Stored records:
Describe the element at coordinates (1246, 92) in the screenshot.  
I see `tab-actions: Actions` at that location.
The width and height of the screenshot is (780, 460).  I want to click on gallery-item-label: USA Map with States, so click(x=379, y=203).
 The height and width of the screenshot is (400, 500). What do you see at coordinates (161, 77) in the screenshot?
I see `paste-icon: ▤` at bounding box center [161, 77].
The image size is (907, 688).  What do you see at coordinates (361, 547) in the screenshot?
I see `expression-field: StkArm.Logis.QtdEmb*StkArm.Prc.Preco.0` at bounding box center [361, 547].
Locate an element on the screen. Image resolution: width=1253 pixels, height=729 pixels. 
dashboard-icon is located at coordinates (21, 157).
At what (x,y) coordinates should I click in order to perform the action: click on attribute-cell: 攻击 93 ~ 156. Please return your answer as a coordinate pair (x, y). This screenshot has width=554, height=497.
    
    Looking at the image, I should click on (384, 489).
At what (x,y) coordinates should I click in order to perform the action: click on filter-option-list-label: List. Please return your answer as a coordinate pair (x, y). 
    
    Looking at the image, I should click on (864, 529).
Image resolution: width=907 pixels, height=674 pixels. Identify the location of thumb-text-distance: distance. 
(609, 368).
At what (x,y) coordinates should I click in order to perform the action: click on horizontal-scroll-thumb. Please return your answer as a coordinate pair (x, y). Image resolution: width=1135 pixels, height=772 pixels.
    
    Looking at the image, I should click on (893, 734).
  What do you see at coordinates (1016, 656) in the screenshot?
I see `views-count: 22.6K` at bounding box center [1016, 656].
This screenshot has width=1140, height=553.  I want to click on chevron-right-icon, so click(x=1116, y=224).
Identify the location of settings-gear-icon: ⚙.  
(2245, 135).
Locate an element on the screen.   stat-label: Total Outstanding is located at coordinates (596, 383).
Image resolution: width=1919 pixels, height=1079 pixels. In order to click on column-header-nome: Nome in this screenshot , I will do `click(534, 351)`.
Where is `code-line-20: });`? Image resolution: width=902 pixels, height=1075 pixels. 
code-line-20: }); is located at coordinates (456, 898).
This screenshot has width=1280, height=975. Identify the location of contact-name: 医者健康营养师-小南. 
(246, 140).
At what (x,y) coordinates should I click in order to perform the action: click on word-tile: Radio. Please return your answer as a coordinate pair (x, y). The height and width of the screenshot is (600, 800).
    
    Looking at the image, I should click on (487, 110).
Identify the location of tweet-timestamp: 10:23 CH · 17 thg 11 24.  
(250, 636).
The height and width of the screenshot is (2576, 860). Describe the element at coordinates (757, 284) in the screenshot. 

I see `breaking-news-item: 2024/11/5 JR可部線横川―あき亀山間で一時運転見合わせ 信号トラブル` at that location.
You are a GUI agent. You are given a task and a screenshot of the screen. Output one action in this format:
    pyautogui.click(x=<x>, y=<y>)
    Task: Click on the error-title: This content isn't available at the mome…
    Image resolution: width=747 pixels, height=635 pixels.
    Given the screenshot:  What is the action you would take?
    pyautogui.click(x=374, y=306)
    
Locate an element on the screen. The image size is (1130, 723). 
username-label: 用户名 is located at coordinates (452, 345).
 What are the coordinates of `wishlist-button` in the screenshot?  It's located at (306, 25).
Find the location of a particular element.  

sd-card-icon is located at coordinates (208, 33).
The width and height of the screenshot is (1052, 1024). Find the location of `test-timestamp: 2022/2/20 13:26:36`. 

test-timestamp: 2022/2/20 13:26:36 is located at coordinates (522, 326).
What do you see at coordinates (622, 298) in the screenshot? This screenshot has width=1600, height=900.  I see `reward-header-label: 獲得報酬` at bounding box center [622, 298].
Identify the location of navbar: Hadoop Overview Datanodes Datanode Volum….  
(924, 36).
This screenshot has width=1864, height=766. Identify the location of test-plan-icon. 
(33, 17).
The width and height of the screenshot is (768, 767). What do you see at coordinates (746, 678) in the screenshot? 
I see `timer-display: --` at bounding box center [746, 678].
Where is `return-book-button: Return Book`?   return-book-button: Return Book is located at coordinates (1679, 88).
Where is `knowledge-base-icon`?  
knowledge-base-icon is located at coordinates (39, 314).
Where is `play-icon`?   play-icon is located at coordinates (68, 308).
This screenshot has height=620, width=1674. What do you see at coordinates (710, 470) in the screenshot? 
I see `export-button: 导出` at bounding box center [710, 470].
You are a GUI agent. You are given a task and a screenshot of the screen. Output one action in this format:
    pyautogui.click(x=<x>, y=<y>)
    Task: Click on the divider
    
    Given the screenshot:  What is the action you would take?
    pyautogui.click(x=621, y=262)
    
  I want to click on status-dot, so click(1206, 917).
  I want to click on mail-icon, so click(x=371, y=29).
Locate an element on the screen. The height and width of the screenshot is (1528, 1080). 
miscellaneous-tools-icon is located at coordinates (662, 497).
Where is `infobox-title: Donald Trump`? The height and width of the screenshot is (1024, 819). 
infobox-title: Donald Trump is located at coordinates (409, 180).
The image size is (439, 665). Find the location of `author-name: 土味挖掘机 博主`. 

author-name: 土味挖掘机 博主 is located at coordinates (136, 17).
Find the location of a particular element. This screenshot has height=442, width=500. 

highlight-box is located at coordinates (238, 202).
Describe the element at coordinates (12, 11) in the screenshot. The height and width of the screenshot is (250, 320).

WHAT NEEDS TO BE DONE: Which lines in the records contain the string "code"? Copy each of those lines. Uppercase and lowercase must match.

OUTPUT FOR THIS TASK:
Where is `code-line-20: });`? Image resolution: width=902 pixels, height=1075 pixels. 
code-line-20: }); is located at coordinates (456, 898).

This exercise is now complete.